The violations, including crackdowns on dissent, failed to alarm the Sinhalese majority electorate.
“Here, when we think about the role of the citizen, we only think of it as casting the vote. At no point have citizens held the government accountable,” Satkunanathan explained. “In a sense, right now the people of Sri Lanka have realised what the duty of citizens in a democracy should be. There is a growing awareness of the need for and calls for accountability.”
The current anti-government protests are the first major mass demonstrations by the Sinhalese majority. They have since been joined by Sri Lankans from all communities and walks of life, united, for the moment, in their discontent over the economic crisis.
But while many members of the disparate, leaderless protest movement are eager to stress the importance of unity, Sri Lanka’s deep ethno-religious tensions remain unaddressed.

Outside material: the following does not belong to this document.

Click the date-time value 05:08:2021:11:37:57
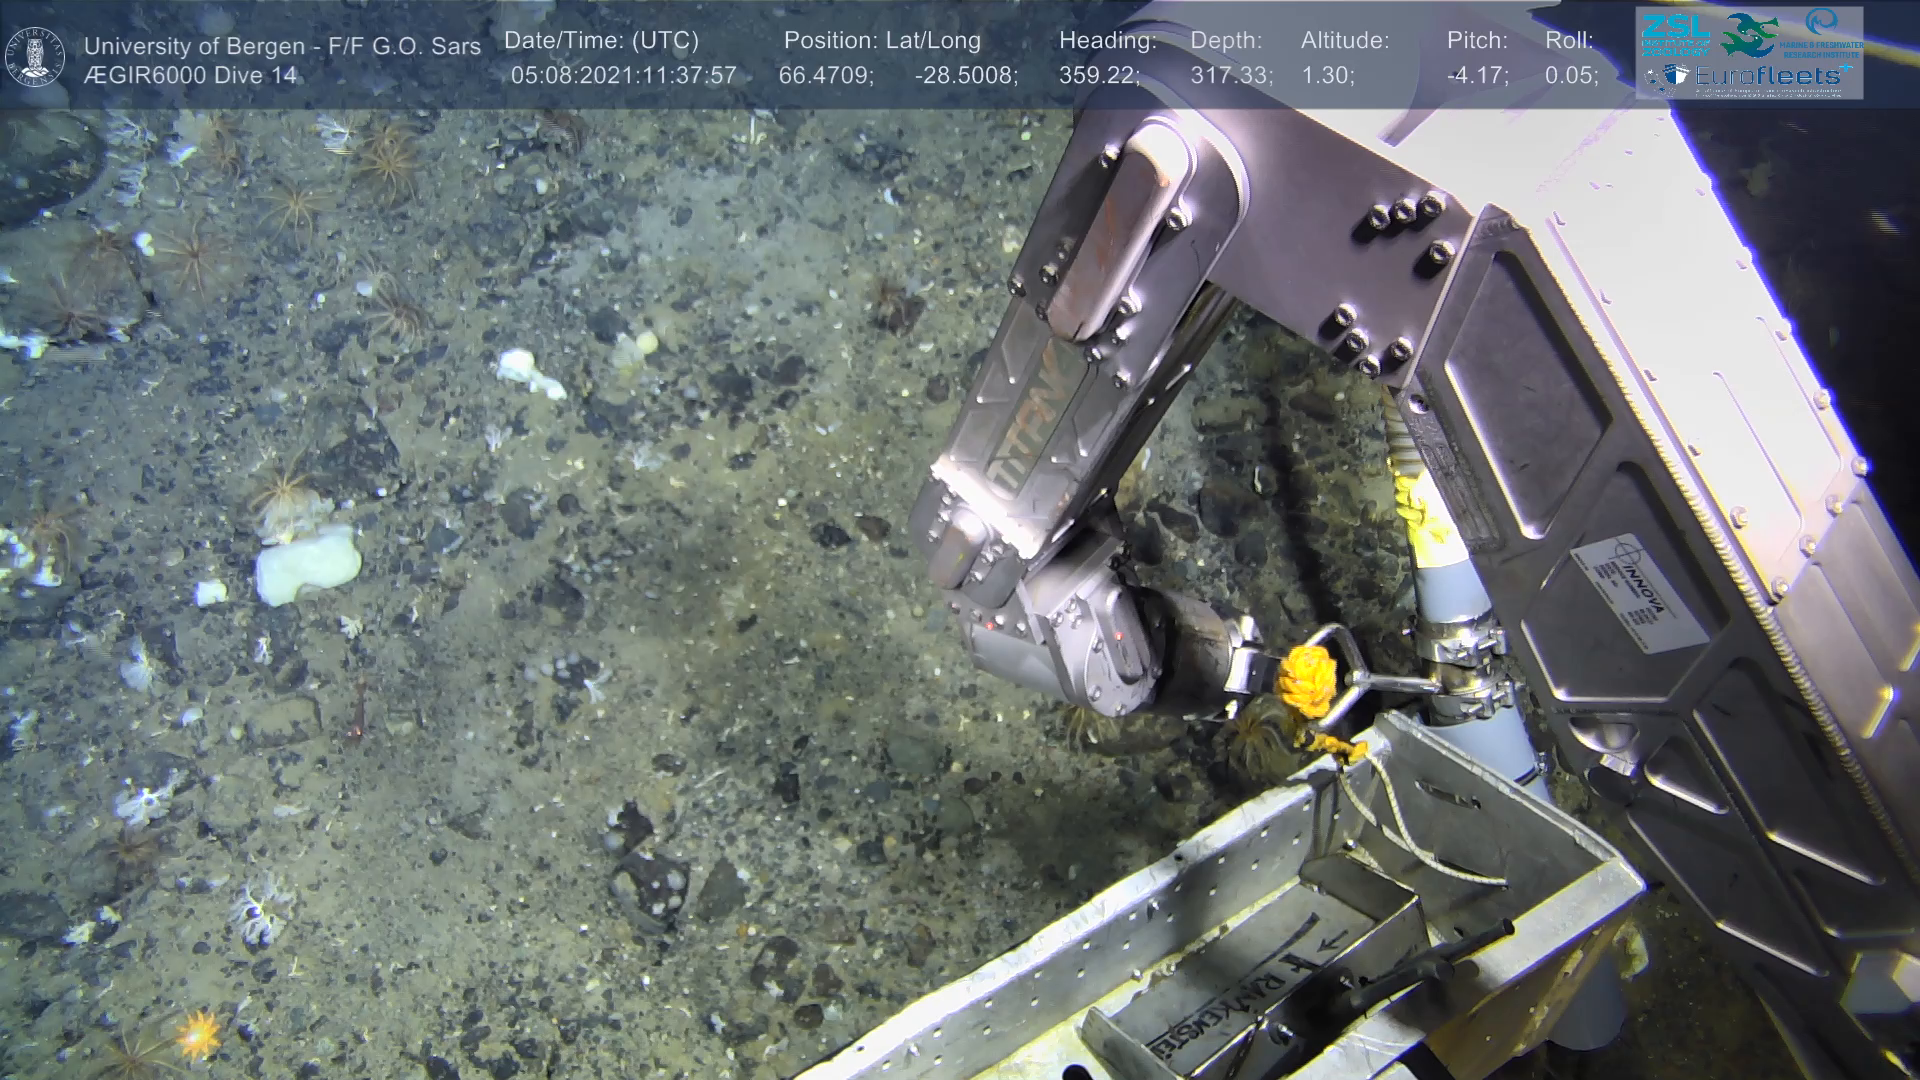The width and height of the screenshot is (1920, 1080). 623,76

In an ominous development on Tuesday, a Sri Lankan parliamentarian and former minister warned a small Tamil opposition party “not to test the patience of Buddhists” in an address to parliament. The comments by politician Sarath Weerasekera sparked an immediate warning by Satkunanathan on Twitter. It showed that an unpopular government “is once again trying to stoke communalism to distract from their own failures”, she tweeted.
Coming from a man who has been openly racist & seemingly proud of it, this sounds like a threat. Fact he said it at a time when the govt is unpopular, shows that govt is once again trying to stoke communalism to distract from their own failures. https://t.co/egLIcINUMp— Ambika Satkunanathan (@ambikasat) June 21, 2022 Leaving Sri Lanka
Meanwhile, Sri Lankans have been migrating in record numbers and passport offices have witnessed long lines of citizens applying for the document that will enable them to flee the worsening crisis.People wait to collect their passports at the Sri Lanka's Immigration and Emigration Department in Colombo, June 8, 2022. Picture taken June 8,2022. © Dinuka Liyanawatte, Reuters
Labour migration increased by a record 286 percent since the start of the year, primarily to Gulf nations, according to the Sri Lanka Bureau of Foreign Employment. The actual figures are believed to be much higher since government statistics do not record unofficial or illegal departures.
From her home in the Colombo suburb of Athurugiriya, Rajawasam reveals that she’s been forced to abandon her dream of a higher education abroad. Savings from her first full-time job are now paying her younger brother’s school fees and the application costs for overseas universities are unaffordable in her current situation, she explained.
The future for herself and her country does not look bright, she admitted, but the 21-year-old tries not to think about it. “The general perception here is not that the country will get out of the crisis, but that we need to get out of Sri Lanka. I’m not keen on the prospect of leaving, though – it’s really hard for students to get out of Sri Lanka,” she said.
“I’ve completely given up hope. I’m just focused on being happy with what I have now. If I think about the future that will only make me miserable.”